Une humiliation qui dépasse un simple voyage manqué , ce qui arrive à Tanzy-Larime n’est pas un incident technique, ce  n’est pas une erreur d’agenda. Ce n’est pas un malentendu logistique. Cest le symptôme d’une maladie plus profonde, celle d’un pays qui clame vouloir soutenir sa jeunesse mais la laisse se débrouiller chaque fois qu’elle frappe aux portes de l’excellence.

Comment expliquer qu’un champion national, sélectionné pour porter le drapeau du Tchad dans une compétition internationale, puisse être abandonné ainsi au dernier moment ?

Comment comprendre que promesses de billets et promesses d’appui du Ministère de la Culture ou de l’ADAC se dissolvent au moment où la réalité exige un acte concret ?

Le slam tchadien mérite mieux que des promesses

 

Le slam n’est pas un divertissement marginal,  cest une parole citoyenne cest un espace où la jeunesse dit ce que les politiques ne veulent plus entendre c’est une scène où les invisibles prennent voix.

Depuis des années, les slameurs tchadiens se battent pour exister, pour être structurés, pour être représentés. Tanzy-Larime est l’un de ceux qui portent cette flamme avec dignité, discipline et talent. Le voir humilié ainsi  valise en main, billet introuvable  est un affront non seulement à son travail mais à toute une génération de créateurs.
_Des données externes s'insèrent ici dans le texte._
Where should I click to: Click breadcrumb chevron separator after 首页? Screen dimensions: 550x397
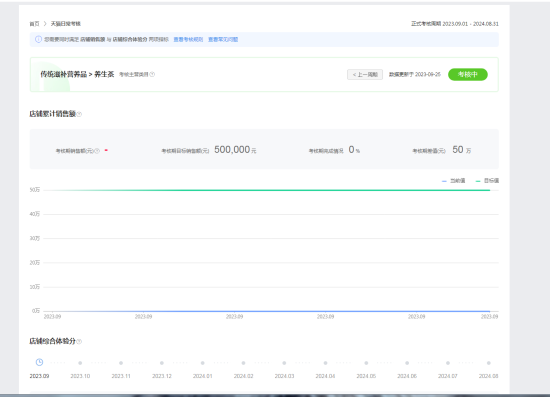click(45, 24)
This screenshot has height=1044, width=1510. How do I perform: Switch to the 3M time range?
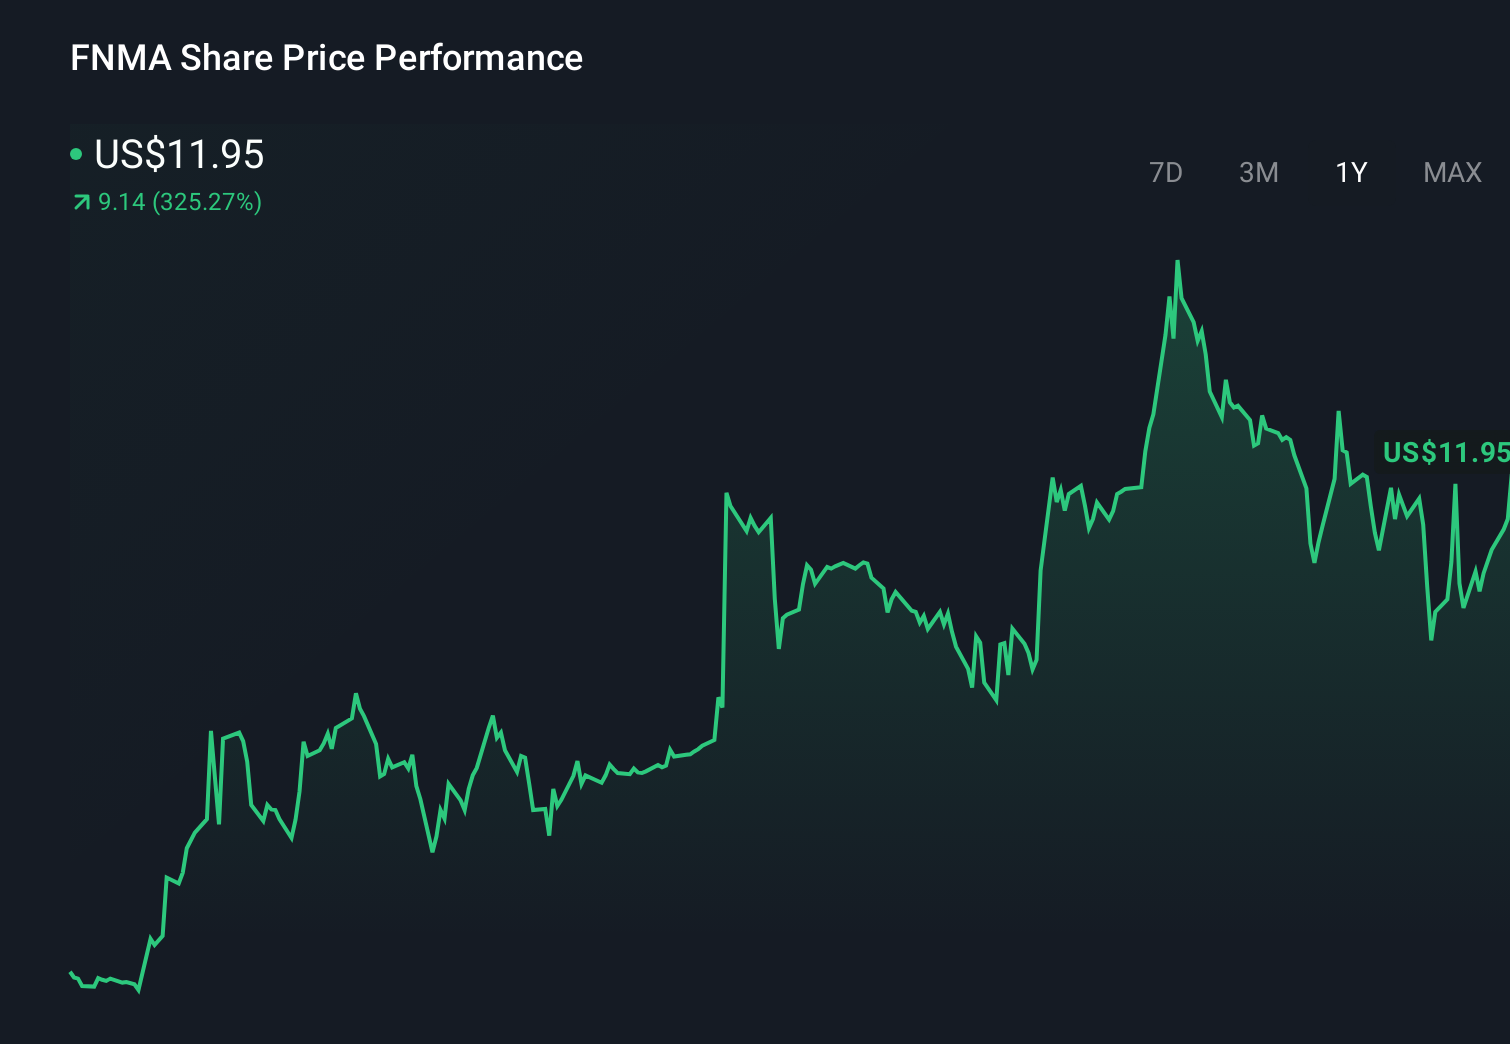[1260, 172]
Que vaut une politique culturelle qui ne tient pas parole ?

 

Les dirigeants aiment s’afficher auprès des artistes, i ls aiment inaugurer, promettre, féliciter, poster des photos,  mais  quand vient le moment d’agir, d’aider, de défendre, de financer, les artistes se retrouvent seuls. Il ne s’agit pas ici d’accuser à la légère,  il s’agit de demander ce que tout citoyen est en droit d’attendre tels que : la ransparence, responsabilité et respect de la parole donnée, un champion  national ne devrait pas mendier un billet d’avion, un  champion national ne devrait pas dépendre de coups de fil de dernière minute un  champion national ne devrait jamais se retrouver abandonné. Triste

38 pays réunis à Conakry… sans le Tchad sur scène

 

À Conakry, la compétition se déroule sous le slogan : « Le Slam, une question de vie », pendant ce temps, au Tchad, on envoie à la jeunesse un message contraire : « Vos rêves ne sont pas une priorité. »

L’absence du Tchad ne passera pas inaperçue. Et ce ne sont pas les slameurs guinéens, sénégalais, ivoiriens, congolais ou marocains qui diront le contraire : la culture tchadienne a une voix forte, mais elle est trop souvent bâillonnée par l’indifférence institutionnelle.
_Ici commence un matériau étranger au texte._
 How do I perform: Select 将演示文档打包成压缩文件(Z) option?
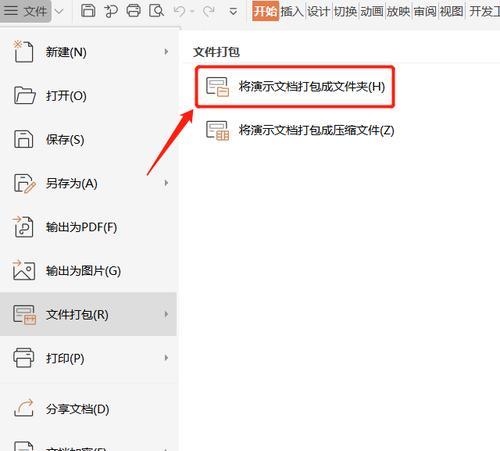[x=300, y=130]
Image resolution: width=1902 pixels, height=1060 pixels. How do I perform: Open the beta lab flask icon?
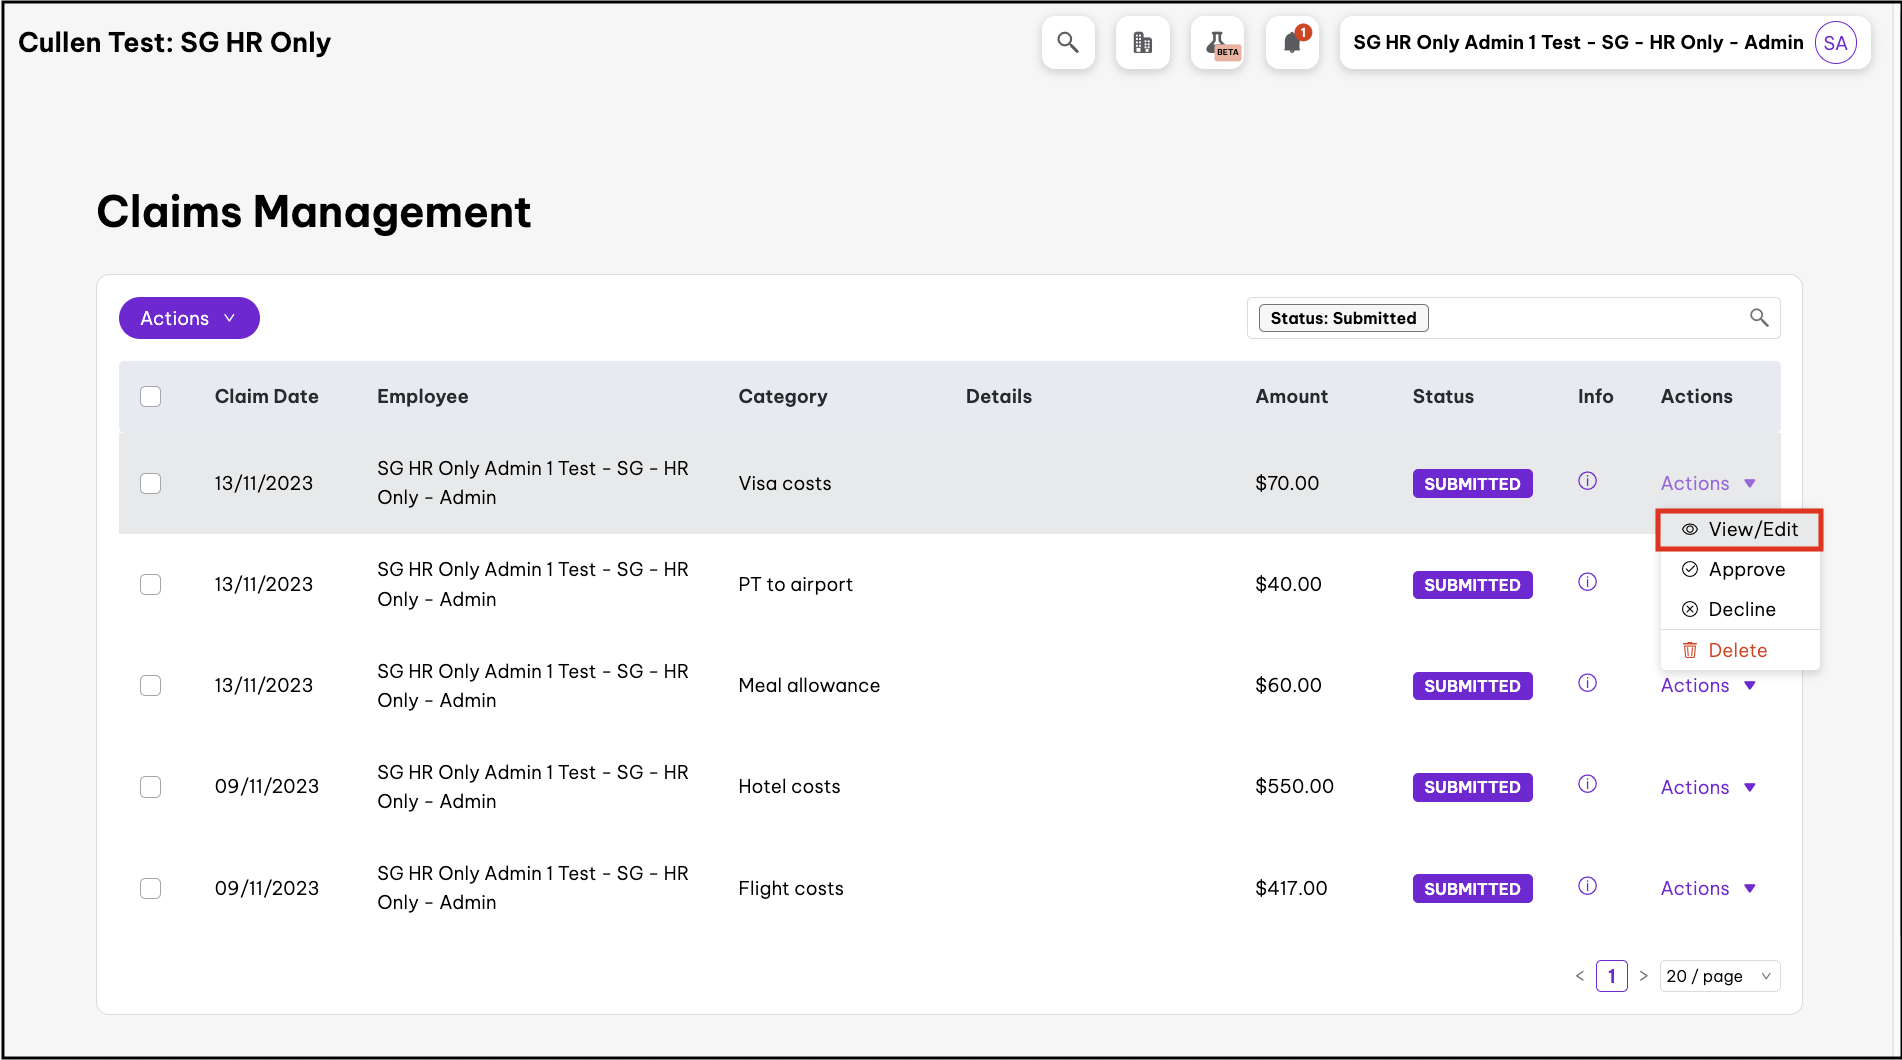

Il est temps d’arrêter ces humiliations. Il est temps de cesser les improvisations qui détruisent les carrières.Il est temps que les responsables  oui, les vrais responsables s’expliquent.

Il est surtout temps que le Tchad définisse clairement ce que vaut un artiste : un ornement folklorique ou un ambassadeur national ? Tanzy-Larime n’est pas qu’un individu. Il est un symbole, et t quand un symbole tombe, c’est une nation entière qui vacille.
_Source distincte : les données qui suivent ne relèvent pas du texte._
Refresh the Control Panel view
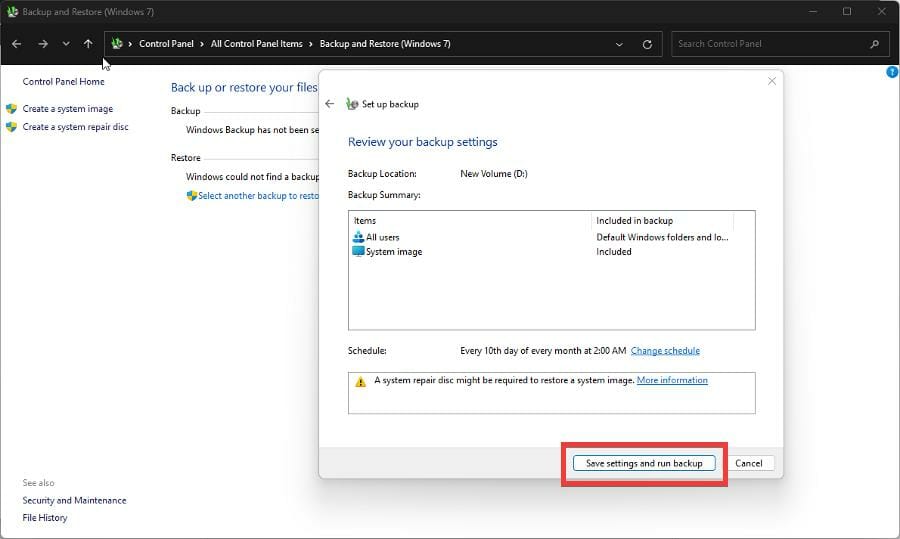Screen dimensions: 900x539 (x=647, y=44)
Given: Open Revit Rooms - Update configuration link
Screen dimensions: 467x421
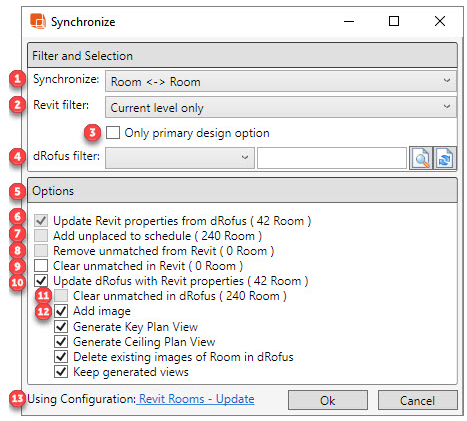Looking at the screenshot, I should tap(196, 399).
Pour que cela ne se répète plus

Cette situation doit conduire à :

Une réforme profonde de la gestion du slam au Tchad , un contrôle clair des engagements pris par les institutions culturelles ; une protection des représentants nationaux dans les compétitions internationales ; un financement structuré de la culture, loin des promesses improvisées.

 

Le Tchad ne doit plus perdre ses champions

 

Aujourd’hui, Tanzy-Larime n’est pas à Conakry. Mais demain, combien d’autres talents seront perdus si rien ne change ?

Le slam nous apprend que les mots peuvent construire. Espérons que cette humiliation servira enfin de fondation à une prise de conscience nationale.

Parce qu’un pays qui abandonne ses artistes abandonne une part de lui-même.